“Imagine an active volleyball player sitting down and very quietly working with hundreds of tumor microarray samples, each sized at about 1 millimeter in diameter. This is another side of the athletic Irena: calm, patient, and precise,” says Jialing Xiang, professor of biology in the College of Science at Illinois Tech, describing one of her former research students, Irena Grauzinis (BCHM 3rd year). “Last summer she analyzed more than 600 tissue samples and generated very meaningful data for our cancer research project,” Xiang notes.

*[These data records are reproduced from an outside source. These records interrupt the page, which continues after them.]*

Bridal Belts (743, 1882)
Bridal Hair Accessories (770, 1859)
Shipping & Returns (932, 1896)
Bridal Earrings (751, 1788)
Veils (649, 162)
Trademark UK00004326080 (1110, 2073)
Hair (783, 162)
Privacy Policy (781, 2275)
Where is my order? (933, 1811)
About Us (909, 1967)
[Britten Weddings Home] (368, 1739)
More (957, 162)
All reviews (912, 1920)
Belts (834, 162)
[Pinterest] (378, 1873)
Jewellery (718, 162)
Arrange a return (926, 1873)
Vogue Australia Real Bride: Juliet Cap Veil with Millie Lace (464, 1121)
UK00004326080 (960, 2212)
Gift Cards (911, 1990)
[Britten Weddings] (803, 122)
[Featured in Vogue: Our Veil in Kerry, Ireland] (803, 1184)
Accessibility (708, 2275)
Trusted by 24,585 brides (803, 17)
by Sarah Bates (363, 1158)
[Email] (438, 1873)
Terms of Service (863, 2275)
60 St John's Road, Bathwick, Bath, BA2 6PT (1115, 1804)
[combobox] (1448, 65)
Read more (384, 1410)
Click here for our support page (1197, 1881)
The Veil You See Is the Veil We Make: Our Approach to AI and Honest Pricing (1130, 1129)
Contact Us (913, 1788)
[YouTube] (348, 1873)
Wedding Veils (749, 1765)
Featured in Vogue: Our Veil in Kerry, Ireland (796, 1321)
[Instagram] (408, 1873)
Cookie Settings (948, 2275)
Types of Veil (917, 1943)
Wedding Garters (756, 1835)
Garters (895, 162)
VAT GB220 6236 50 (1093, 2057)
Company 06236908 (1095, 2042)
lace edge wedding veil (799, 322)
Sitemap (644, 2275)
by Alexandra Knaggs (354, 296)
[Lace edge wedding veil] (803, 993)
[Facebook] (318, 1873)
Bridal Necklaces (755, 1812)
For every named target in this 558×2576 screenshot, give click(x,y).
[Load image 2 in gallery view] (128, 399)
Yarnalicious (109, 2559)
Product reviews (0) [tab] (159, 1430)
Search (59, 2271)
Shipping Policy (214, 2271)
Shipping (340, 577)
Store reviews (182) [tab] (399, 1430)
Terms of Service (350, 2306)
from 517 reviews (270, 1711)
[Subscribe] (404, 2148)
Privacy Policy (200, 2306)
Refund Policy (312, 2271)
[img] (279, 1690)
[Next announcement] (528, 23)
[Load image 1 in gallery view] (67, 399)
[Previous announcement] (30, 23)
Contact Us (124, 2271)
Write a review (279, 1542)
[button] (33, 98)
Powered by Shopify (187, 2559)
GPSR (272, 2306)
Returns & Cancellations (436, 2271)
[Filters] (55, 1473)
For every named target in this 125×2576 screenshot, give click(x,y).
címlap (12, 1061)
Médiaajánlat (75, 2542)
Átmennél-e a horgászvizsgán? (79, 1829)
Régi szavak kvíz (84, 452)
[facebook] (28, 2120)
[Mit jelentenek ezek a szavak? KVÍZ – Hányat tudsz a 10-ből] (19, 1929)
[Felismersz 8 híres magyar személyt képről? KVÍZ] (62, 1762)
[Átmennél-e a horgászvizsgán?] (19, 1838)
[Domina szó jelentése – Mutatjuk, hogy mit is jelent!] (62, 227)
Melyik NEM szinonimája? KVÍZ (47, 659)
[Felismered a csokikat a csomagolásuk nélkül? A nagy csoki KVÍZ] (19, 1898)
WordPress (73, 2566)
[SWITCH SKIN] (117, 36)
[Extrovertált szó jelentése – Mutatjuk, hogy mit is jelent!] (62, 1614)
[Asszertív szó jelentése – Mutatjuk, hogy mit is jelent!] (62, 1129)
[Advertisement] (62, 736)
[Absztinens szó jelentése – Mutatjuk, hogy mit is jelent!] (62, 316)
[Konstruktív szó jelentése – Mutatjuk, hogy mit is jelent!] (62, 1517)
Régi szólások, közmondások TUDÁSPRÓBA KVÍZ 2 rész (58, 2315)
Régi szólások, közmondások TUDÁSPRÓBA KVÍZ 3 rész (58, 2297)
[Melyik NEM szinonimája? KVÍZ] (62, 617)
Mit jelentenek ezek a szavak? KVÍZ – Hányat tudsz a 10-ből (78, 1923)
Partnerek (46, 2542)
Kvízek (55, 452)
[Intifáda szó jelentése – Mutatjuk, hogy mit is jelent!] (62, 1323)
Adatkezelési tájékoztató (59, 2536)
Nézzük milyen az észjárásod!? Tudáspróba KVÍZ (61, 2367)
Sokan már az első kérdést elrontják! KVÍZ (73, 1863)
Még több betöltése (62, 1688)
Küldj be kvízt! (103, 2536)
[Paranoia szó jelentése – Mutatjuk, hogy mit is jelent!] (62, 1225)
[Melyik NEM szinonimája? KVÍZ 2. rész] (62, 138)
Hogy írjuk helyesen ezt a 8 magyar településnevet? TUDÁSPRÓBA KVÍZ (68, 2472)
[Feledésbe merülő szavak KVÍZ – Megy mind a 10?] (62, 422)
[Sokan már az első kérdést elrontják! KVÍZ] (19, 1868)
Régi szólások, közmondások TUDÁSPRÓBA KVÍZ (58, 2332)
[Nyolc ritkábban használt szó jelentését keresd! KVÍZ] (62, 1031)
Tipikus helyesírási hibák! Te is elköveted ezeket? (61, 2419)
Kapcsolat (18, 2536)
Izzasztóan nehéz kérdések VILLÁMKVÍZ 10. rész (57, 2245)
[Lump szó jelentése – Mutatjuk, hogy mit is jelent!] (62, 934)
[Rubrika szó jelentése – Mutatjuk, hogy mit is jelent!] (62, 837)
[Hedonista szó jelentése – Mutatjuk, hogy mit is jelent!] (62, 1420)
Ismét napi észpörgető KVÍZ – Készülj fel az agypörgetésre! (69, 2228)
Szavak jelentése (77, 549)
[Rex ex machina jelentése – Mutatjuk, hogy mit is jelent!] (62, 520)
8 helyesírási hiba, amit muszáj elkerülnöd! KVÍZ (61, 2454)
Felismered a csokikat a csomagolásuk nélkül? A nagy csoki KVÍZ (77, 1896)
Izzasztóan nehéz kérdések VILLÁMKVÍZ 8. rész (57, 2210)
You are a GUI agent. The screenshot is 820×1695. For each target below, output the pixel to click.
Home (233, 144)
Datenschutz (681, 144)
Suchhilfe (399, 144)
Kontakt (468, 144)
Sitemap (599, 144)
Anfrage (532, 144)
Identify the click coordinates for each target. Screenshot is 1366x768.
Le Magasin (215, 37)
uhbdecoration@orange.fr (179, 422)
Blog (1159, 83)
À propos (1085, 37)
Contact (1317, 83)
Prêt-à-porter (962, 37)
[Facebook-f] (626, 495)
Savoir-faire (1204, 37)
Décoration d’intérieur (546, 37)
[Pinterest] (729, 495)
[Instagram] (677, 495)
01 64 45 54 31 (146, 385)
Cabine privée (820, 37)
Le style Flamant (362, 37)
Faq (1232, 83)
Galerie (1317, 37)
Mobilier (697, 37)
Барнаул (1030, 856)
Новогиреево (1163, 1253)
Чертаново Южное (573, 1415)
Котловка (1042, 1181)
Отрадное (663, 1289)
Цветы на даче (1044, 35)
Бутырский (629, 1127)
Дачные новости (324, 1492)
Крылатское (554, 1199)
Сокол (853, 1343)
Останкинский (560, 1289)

The 5-foot 8-inch Grauzinis, who served as co-captain and outside hitter for the Scarlet Hawks Women’s Volleyball team during its 2015–16 season, would also add adventurous to her list of personal attributes. Growing up in Elgin, Illinois, she says that besides playing volleyball she also was active in soccer, dance, gymnastics, and figure skating. She even took the plunge and tried a new sport last year as a member of the Scarlet Hawks Women’s Swimming and Diving team.
“I joined just to experience something new; I like challenging myself,” she says of her one season in the water. “It was a lot of fun for me to learn a new skill that I never thought I’d be able to try and to have the resources of a coach.”
After playing her final year of varsity volleyball in 2016–17, Grauzinis hopes to pick up another new skill set as a medical scribe. Scribes help to unburden a physician’s workload and allow doctors to spend more quality time with patients by entering the medical history, examination notes, and other relevant information into a patient’s electronic health record. The role is also a bridge to professional school as it gives pre-med students like Grauzinis a solid opportunity to learn medical jargon and observe life close up in a clinical setting.
Grauzinis has already spent years preparing for her prospective admission into a medical program. Since 2013 she has been assisting patients and the occupational therapy staff as a volunteer at Chicago’s Mercy Hospital & Medical Center. She recently applied for her third medical brigade trip to South America as a participant in the Illinois Tech chapter of MEDLIFE (Medicine, Education, and Development for Low-Income Families Everywhere). And she worked in Xiang’s laboratory from 2013 to 2015, ultimately earning a College of Science Undergraduate Summer Research Stipend to further her work analyzing the correlation between the amount of a colon cancer indicator (Bax∆2) and the cancer’s aggressiveness. Her experiences have helped to forge her desire to one day make an impact on the quality of health care in underprivileged and underdeveloped communities around the globe.
“Nothing is more fascinating to me than the human body and learning how it works,” says Grauzinis. “I knew that I wouldn’t always have volleyball in my life, but my coming out of college with a meaningful degree that I worked hard to achieve is what’s most important to me.”